This Cheesy Mexican Chicken is a family-pleasing dinner option with corn chips and cheese on top and served on a bed of rice.

Barbara lived in a cooperative while at Purdue University and this Cheesy Mexican Chicken was a mainstay at the house. All the girls in Glenwood came to dinner when this was on the menu.

Cheesy Mexican Chicken

This is another family pleaser in Barbara’s house. It does not hurt that this is served over rice as almost any dish that includes rice is sure to be a hit with her girls and husband.

I think the taco seasoning combined with the cheese and corn chips probably helped their enthusiasm for the dish!

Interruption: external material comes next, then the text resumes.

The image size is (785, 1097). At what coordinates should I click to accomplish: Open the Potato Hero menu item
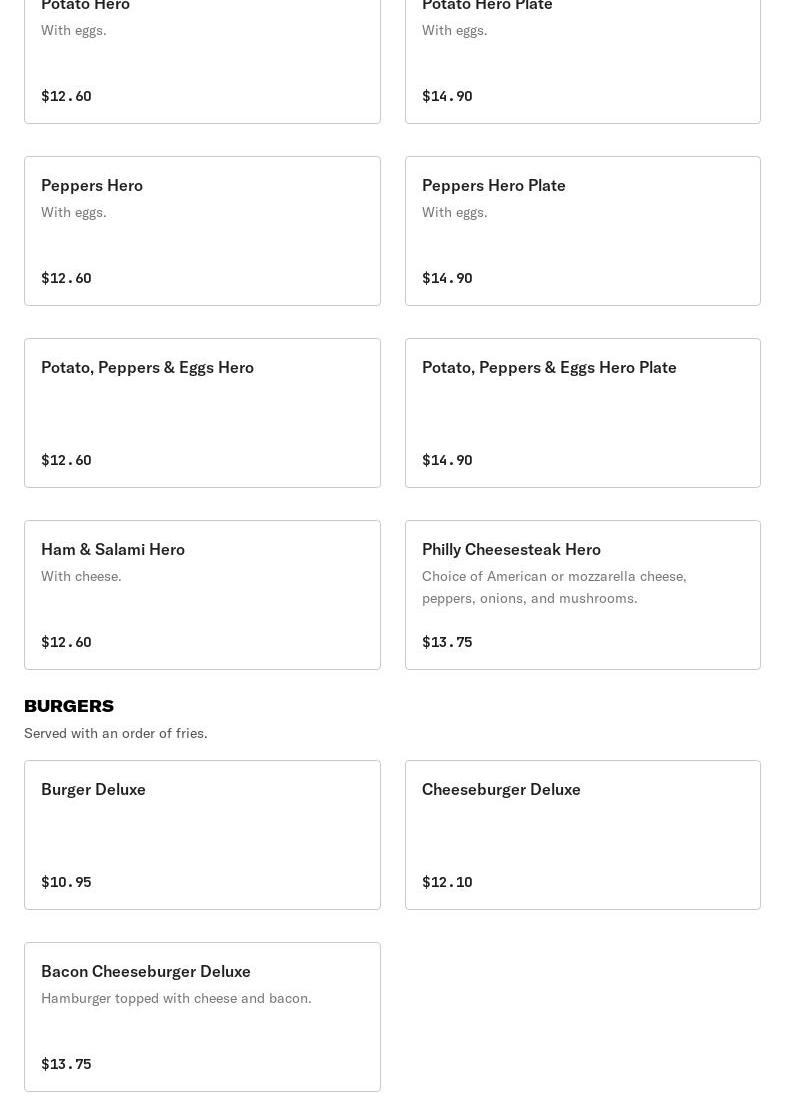(x=202, y=61)
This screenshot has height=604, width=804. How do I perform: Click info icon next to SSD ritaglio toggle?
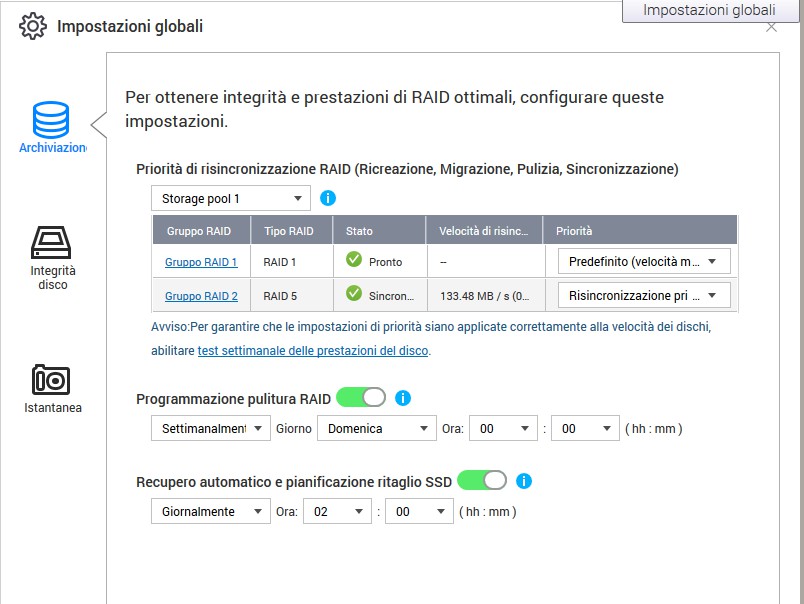click(524, 481)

You can use boneless chicken breasts or thighs depending on what type of chicken your family likes best.

Barbara wanted me to mention a kitchen gadget that changed her life recently – the Microwave Rice Cooker. It makes making rice super easy.

She couldn’t make rice correctly no matter how hard she tried. Once she got her microwave rice cooker, her rice comes out perfectly cooked every time. It is definitely worth buying and the cabinet space.

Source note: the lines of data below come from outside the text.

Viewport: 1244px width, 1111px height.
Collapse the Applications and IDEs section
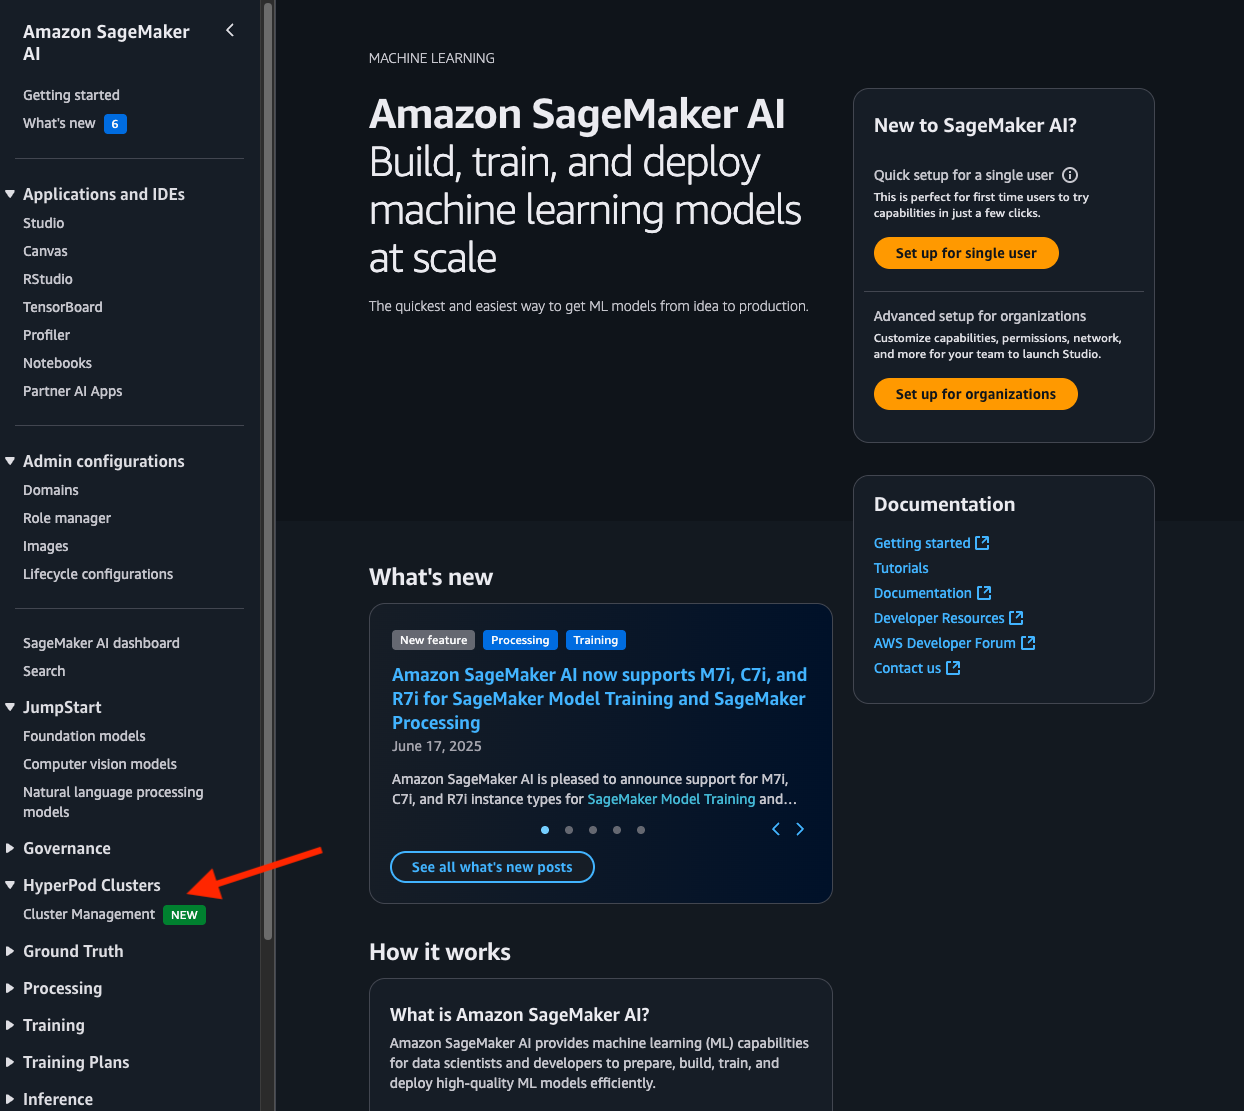[11, 194]
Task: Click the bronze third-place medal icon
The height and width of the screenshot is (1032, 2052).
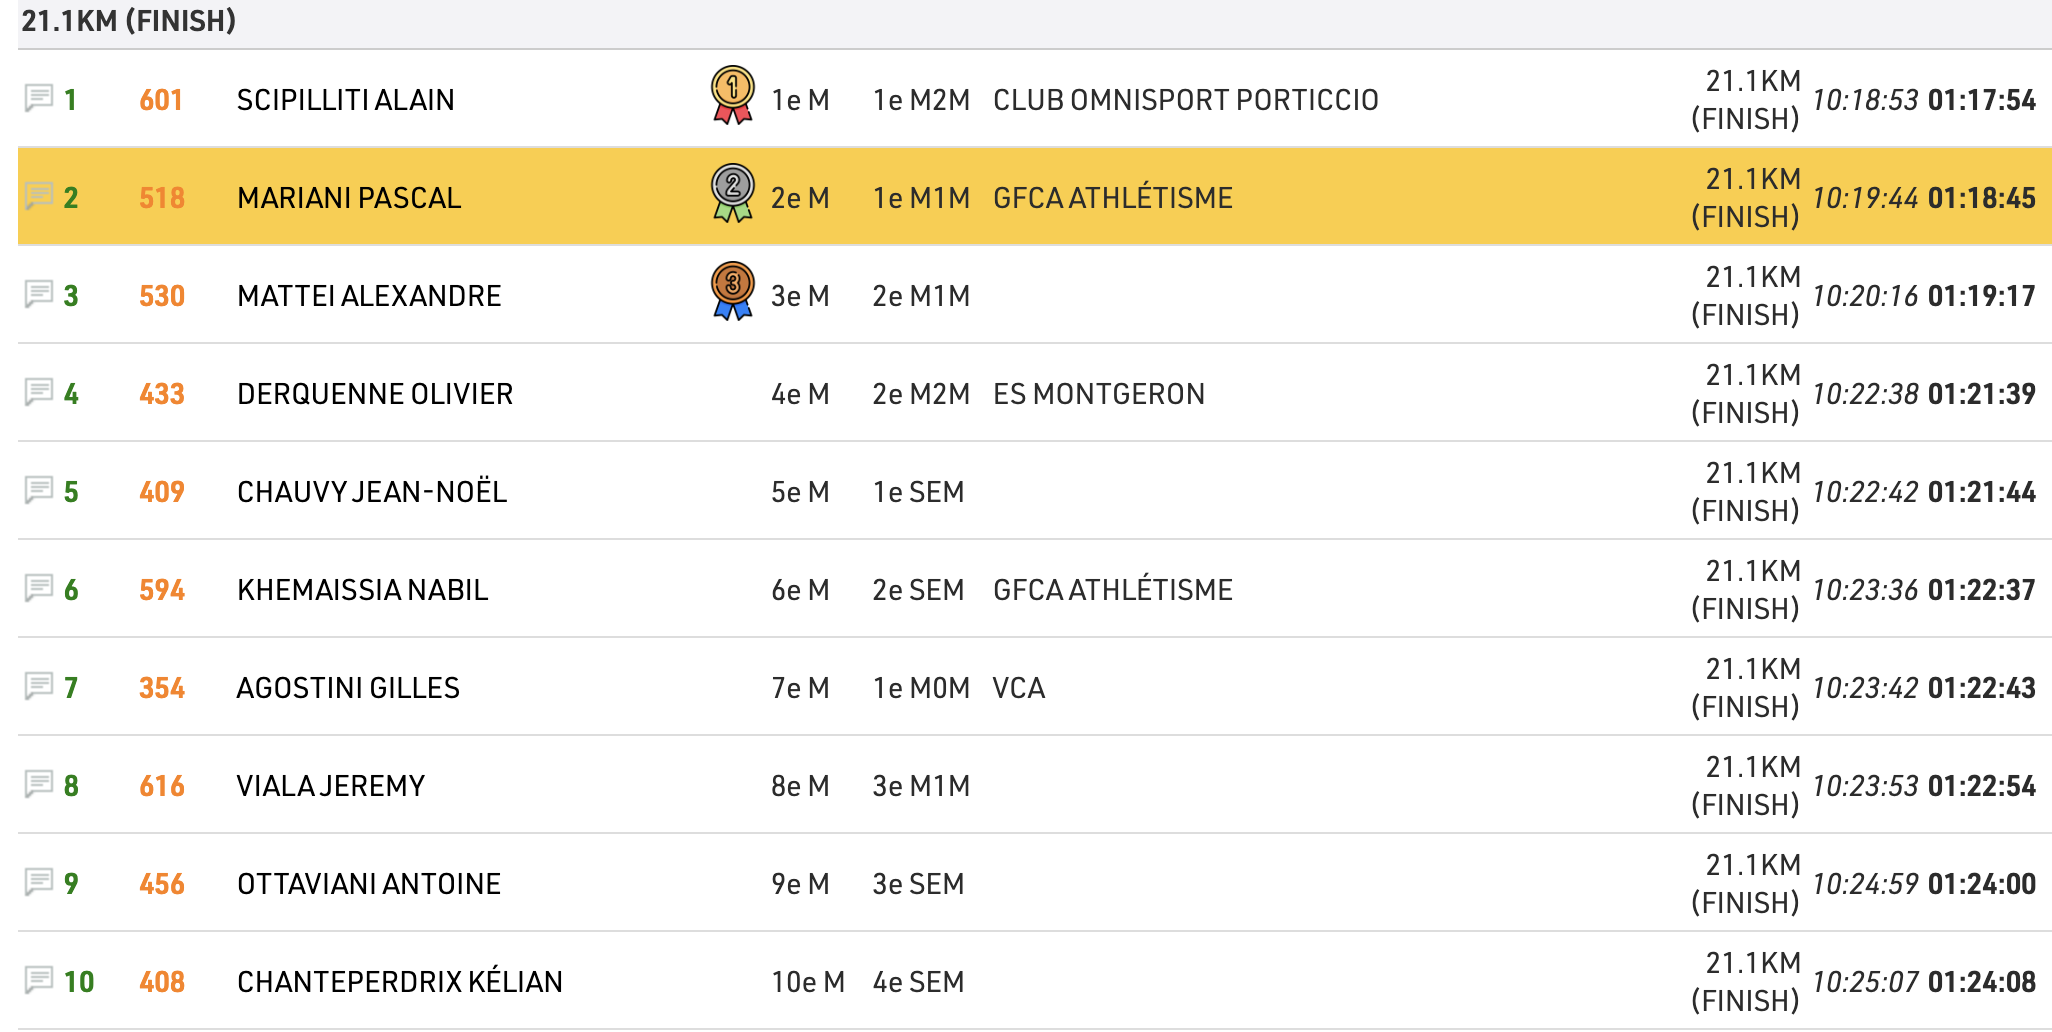Action: point(732,291)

This Cheesy Mexican Chicken is a family-pleasing dinner option with corn chips and cheese on top and served on a bed of rice.

Ingredients

  •  Boneless skinless chicken breast halves or chicken thighs
  • Condensed cream of chicken soup
  • Taco seasoning mix
  • Mild cheddar cheese or Colby jack shredded cheese
  • Milk
  • Corn chips

How to Make Cheesy Mexican Chicken and Rice

Step by Step Instructions

  1. Preheat oven to 375 degrees F.
  2. Place chicken in a large baking dish.
  3. Mix together soup, taco seasoning, 4 oz. cheese and milk; stir well.
  4. Top with corn chips and cover with foil.
  5. Bake for 30 minutes and then remove foil and top with remaining cheese. Bake for an additional 10 minutes.
  6. Serve over rice or Mexican rice. I often serve with a side of corn and/ or black beans.

Storage Instructions

Let leftovers cool. Transfer to an airtight container. Store in the fridge for 3 to 5 days.

Full recipe is at the bottom of this post in the recipe card.

Recipe Variations

  • Add a dollop of sour cream or plain, Greek yogurt for a creamier sauce.
  • Use plain tortilla chips instead of corn chips, if desired.
  • To serve, top with fresh cilantro, avocado, sliced jalapenos, salsa, fresh tomatoes, raw onion, etc.
This Cheesy Mexican Chicken is a family-pleasing dinner option with corn chips and cheese on top and served on a bed of rice.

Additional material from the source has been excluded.